A capacidade funcional e a perda da autonomia entre idosos com Doença de Alzheimer também podem estar relacionadas a presença da bradicinesia e sedentarismo, que associados a falta de estímulo e da ausência de uma vida ativa, favorecem a maiores chances do desenvolvimento da tríade, queda-fratura-dependência, o que leva a muitos idosos a diminuírem sua qualidade de vida25.
Em estudo transversal3 com 20 idosos com DA e seus cuidadores, sendo aplicada a MIF para avaliar a percepção da funcionalidade de acordo com o relato do idoso com DA e seu cuidador os autores constataram que a média da MIF foi de 116,5±9,8 pontos, segundo a visão dos idosos, e a média foi de 88,5±19,0 pontos nas tarefas avaliadas pela MIF, de acordo com seus cuidadores (p < 0,001). Os autores concluíram que idosos com DA subestimam suas dificuldades quando comparados com a percepção de seus cuidadores e, à medida que a gravidade da doença aumenta, há piora progressiva da percepção da sua funcionalidade.
Por fim, verificou-se que o risco de quedas aumentou com a evolução da DA nos idosos participantes da pesquisa. Idosos com DA tem três vezes mais risco de cair quando comparados a idosos saudáveis hernandez.

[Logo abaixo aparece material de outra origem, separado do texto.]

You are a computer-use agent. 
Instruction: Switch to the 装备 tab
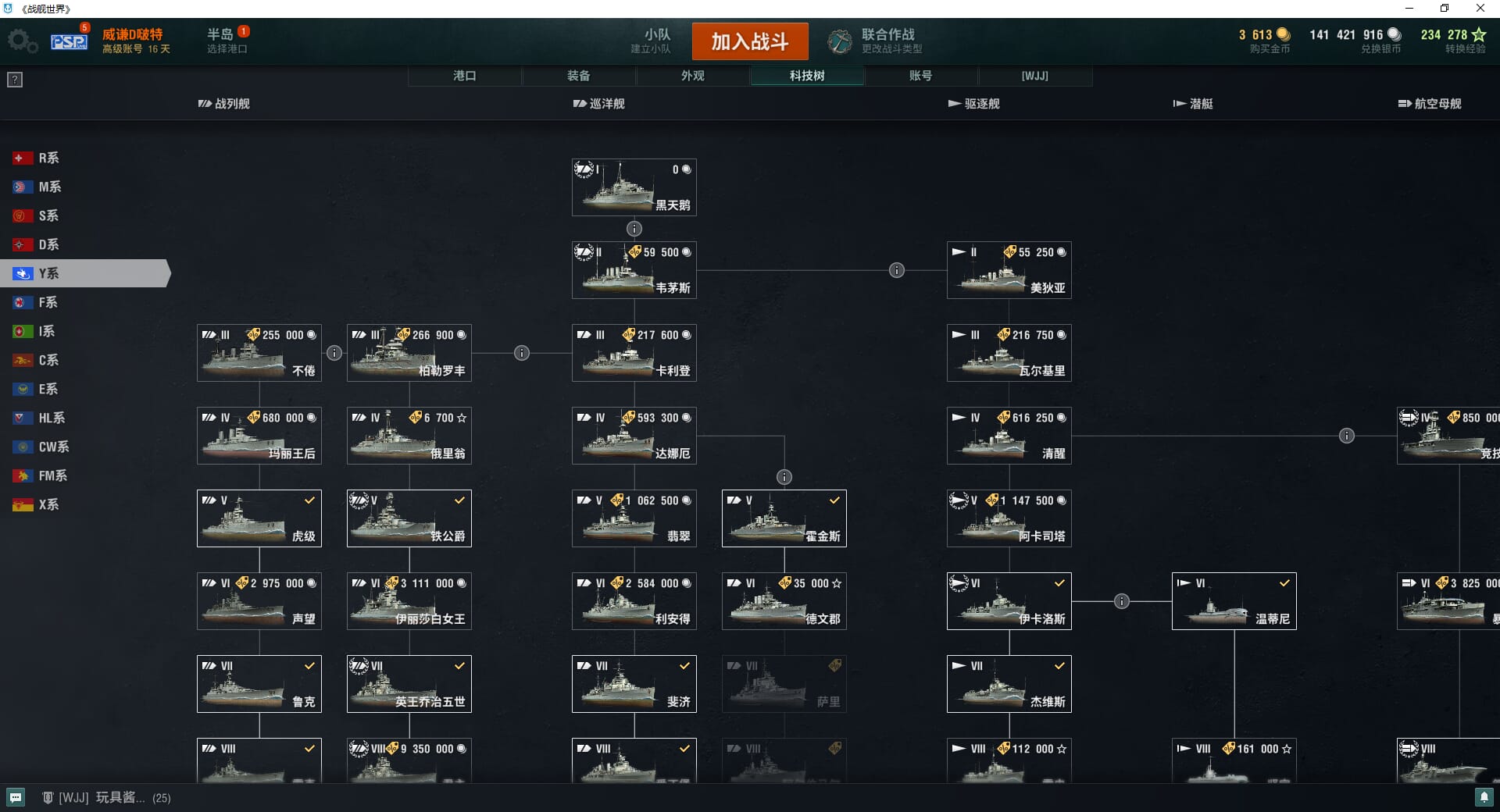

É sabido que os fatores de risco são múltiplos, e incluem riscos ambientais, uso de medicamentos, gravidade da doença, alterações comportamentais e nível de atenção dos cuidadores, entre outros fatores26.

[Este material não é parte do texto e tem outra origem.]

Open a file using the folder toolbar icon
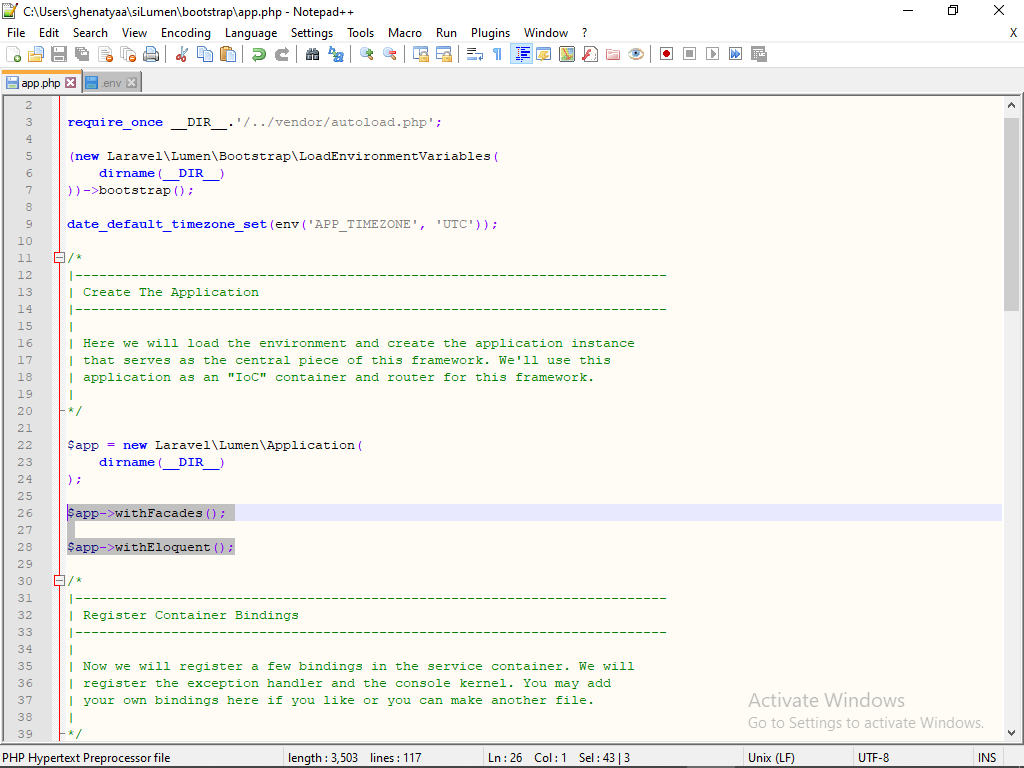tap(35, 54)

A diminuição da força muscular afeta a capacidade laboral, a atividade motora e a adaptabilidade ao ambiente, contribuindo para que ocorram instabilidades, ou seja, torna o idoso mais propenso a desfechos adversos de saúde como quedas, medo de cair, dependência de terceiros e incapacidade funcional27. Nas fases mais avançadas da DA, ocorre distúrbio frontal da marcha, o que compromete o equilíbrio, causando encurtamento e lentificação da passada, podendo ainda haver hesitação ou congelamento dos passos28.
Além dos fatores já citados, soma-se a influência do uso de medicamentos que causam sonolência ou vertigem, as deficiências visuais e as alterações do sistema vestibular, que podem prejudicar o controle postural29. Leva-se, ainda, em consideração o desenvolvimento de apraxias que incluem a inabilidade cognitiva de planejar e realizar conjuntos de movimentos coordenados que desempenham uma função, que podem contribuir para o idoso reduzir a mobilidade funcional, e evoluir com diminuição da força muscular e equilíbrio, um ciclo que retoalimenta o risco de quedas30.
Como limitação do estudo, destaca-se a pequena amostra, justificada pela dificuldade em econtrar portadores de DA sem outras demências associadas e ainda com possibilidade de marcha, além da dificuldade em transportar idosos com DA, visto que é necessária a presença de um acompanhante e os idosos já apresentam algum défict relacionado a locomoção. Acrescenta-se, também, a importância da análise de fatores psicoemocionais nos quadros de idosos com DA, como ansiedade e depressão, os quais não foram incluídos na presente pesquisa.
CONSIDERAÇÕES FINAIS
O estágio da demência é um fator importante do declínio funcional do idoso com DA, com redução do nível de função cognitiva e independência funcional e aumento do risco de queda, evidenciados pelas pontuações registradas no MEEM, MIF e TUG, respectivamente. Logo, pode-se perceber que o Alzheimer traz um comprometimento significativo da capacidade cognitiva e funcional dos idosos acometidos, e que se agrava com a progressão da doença.